- [Work to be completed]
The answer must be every line from the entries below that includes "will".

** Opening Listed entries block **

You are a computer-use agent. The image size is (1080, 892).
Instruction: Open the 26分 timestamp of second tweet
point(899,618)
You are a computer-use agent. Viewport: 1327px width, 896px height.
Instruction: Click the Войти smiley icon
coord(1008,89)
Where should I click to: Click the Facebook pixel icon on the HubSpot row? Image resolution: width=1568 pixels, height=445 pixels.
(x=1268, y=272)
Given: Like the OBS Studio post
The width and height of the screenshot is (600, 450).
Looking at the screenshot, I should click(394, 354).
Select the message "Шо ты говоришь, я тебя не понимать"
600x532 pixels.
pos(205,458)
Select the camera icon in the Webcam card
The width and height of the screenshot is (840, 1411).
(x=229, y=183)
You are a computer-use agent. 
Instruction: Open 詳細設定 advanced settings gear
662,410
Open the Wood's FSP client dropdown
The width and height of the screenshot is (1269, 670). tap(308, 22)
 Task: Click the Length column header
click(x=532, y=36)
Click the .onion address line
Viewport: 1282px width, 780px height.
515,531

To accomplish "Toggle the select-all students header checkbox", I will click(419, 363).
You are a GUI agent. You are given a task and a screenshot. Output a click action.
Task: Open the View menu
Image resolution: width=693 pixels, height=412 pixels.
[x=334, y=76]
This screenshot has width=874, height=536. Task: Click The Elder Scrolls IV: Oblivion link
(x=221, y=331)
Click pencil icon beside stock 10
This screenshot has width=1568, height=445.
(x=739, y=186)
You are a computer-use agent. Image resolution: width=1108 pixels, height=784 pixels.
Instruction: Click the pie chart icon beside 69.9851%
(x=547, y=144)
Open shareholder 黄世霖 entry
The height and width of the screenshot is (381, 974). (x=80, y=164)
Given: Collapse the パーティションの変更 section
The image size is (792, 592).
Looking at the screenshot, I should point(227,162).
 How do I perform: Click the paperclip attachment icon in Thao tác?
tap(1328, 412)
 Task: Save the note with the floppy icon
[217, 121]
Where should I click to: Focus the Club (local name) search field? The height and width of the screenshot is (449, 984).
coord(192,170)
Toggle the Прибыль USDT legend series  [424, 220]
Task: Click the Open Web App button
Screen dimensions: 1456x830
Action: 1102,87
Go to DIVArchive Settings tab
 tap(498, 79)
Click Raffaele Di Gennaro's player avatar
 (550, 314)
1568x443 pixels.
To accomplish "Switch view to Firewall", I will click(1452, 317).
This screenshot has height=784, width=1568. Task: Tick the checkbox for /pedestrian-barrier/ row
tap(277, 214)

** Closing Listed entries block **

- [Answer]
To accomplish "Toggle the select-all students header checkbox", I will click(419, 363).
To accomplish "Switch view to Firewall", I will click(1452, 317).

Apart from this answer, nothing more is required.